Exercise goal:
In the listing that follows, count each line containing the string "cell" and report only the count.

Given data:

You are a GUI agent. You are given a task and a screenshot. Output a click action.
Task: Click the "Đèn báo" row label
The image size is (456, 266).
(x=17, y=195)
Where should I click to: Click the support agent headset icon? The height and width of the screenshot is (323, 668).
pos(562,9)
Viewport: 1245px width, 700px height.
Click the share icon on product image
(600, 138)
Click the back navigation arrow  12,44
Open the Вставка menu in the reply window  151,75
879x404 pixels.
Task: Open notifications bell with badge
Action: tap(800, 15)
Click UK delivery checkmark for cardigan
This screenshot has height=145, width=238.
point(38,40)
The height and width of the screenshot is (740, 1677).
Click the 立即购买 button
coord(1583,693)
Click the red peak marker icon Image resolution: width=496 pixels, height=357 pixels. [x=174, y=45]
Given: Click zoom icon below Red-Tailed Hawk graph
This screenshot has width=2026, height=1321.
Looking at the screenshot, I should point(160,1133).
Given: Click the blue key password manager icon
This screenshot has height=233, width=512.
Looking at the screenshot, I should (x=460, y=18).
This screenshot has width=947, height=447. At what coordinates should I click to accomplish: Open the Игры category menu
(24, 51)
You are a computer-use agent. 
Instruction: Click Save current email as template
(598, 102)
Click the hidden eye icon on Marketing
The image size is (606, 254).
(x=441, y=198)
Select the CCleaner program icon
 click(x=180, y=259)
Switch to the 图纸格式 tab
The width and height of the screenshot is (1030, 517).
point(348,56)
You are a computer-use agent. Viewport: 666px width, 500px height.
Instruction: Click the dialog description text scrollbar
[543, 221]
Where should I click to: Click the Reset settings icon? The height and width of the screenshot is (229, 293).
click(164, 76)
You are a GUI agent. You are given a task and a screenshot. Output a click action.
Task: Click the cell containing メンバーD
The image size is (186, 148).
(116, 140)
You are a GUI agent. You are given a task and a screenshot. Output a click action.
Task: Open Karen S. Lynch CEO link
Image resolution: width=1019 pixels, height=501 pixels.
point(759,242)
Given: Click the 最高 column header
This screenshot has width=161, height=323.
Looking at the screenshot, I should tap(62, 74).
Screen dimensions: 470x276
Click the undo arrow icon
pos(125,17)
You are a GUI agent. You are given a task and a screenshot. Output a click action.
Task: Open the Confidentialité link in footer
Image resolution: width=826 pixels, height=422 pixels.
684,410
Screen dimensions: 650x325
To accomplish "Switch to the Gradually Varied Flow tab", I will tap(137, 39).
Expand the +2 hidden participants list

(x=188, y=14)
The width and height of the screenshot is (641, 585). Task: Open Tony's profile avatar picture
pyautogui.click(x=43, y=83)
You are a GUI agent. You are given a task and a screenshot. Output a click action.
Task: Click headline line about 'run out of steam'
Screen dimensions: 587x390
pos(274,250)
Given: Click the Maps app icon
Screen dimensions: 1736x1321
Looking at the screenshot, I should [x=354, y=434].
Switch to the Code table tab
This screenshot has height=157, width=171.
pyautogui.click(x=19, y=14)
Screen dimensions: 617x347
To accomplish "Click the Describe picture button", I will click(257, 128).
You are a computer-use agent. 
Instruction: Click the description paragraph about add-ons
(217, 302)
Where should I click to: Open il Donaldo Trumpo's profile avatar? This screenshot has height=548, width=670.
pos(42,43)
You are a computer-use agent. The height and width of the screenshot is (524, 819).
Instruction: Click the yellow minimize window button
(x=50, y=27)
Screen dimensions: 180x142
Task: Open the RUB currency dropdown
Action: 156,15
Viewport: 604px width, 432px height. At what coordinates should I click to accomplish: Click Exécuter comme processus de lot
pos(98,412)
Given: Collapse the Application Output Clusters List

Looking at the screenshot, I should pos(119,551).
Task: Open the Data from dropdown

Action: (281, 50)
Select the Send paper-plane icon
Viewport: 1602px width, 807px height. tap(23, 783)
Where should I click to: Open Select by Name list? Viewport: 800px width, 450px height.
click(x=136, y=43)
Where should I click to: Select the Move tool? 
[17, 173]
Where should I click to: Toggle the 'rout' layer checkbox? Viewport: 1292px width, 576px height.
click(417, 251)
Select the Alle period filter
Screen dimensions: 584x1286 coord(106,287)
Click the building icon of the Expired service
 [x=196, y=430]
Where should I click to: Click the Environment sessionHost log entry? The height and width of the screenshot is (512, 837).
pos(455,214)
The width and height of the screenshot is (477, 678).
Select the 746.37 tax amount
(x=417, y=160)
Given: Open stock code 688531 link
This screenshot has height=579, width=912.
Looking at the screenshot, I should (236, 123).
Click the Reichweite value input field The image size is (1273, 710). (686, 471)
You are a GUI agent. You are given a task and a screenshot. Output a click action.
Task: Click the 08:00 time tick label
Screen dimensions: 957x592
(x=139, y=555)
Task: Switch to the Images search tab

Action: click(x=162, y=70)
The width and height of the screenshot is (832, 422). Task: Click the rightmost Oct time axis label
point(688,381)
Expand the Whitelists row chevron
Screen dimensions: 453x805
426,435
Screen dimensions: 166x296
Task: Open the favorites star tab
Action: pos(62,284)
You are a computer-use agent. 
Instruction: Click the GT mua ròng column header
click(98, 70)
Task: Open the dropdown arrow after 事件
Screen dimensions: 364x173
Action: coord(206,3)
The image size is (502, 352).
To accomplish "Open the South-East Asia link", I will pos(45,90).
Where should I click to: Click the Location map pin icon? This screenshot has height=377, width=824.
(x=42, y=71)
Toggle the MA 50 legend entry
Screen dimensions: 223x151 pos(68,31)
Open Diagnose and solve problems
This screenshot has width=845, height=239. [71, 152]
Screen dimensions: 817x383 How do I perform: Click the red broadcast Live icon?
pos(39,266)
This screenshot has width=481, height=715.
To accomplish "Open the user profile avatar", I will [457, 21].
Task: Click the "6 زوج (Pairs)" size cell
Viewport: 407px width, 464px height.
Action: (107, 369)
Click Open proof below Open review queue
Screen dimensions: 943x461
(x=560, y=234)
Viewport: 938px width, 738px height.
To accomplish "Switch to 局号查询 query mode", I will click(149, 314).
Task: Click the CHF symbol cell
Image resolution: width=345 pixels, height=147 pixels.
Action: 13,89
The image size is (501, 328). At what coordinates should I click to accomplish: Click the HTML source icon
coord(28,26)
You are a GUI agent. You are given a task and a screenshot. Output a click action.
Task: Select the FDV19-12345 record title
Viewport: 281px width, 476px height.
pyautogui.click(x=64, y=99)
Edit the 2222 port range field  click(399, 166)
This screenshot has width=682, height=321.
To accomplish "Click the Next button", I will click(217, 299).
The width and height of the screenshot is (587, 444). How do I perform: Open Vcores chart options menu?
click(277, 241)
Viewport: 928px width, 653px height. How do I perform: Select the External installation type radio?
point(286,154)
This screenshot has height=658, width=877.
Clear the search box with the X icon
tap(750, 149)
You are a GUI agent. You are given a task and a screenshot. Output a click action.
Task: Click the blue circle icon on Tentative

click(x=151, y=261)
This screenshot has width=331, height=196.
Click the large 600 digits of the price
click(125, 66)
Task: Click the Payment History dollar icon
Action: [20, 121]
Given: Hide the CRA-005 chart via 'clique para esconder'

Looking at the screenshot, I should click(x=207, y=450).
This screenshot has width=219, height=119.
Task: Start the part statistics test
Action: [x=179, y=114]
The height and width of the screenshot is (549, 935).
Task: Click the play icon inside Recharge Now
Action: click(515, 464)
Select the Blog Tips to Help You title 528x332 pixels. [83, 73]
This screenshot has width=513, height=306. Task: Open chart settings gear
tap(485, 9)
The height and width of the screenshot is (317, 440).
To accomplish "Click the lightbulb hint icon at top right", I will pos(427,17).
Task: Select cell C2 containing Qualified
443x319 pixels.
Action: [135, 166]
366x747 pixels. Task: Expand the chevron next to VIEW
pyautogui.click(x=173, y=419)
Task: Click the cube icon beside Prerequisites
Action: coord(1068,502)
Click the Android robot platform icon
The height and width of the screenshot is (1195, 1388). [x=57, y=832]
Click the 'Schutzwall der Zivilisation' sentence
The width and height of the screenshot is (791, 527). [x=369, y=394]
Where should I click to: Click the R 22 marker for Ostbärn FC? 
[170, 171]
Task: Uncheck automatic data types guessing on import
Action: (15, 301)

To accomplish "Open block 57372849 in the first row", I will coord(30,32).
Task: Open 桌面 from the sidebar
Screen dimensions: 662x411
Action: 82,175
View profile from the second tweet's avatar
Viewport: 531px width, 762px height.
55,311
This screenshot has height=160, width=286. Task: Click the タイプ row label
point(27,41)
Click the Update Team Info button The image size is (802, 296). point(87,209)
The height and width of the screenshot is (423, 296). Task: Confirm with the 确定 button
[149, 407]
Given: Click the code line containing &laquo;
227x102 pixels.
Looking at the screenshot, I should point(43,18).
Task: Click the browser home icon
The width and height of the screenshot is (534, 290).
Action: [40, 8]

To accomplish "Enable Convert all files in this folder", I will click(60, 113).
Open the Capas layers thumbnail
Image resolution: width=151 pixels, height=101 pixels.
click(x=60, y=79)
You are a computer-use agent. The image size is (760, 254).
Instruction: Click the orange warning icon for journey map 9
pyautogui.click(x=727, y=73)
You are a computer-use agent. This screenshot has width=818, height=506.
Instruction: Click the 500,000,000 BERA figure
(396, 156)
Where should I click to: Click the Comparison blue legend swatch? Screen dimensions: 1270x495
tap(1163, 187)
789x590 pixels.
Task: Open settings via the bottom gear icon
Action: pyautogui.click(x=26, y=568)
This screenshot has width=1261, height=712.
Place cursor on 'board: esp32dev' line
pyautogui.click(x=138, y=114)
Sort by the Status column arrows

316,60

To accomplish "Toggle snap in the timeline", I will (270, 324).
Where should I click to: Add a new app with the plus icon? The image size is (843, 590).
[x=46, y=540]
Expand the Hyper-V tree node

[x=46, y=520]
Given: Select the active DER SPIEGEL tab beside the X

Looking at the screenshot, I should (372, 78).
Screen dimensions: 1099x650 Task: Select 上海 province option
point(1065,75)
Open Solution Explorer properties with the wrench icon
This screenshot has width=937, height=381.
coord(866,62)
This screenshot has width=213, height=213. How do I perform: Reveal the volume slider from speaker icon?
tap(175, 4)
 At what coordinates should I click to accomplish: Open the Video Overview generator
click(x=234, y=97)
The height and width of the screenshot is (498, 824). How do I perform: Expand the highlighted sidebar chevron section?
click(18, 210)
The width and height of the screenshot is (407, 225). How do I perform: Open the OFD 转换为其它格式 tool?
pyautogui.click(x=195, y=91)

Answer for this exercise:
4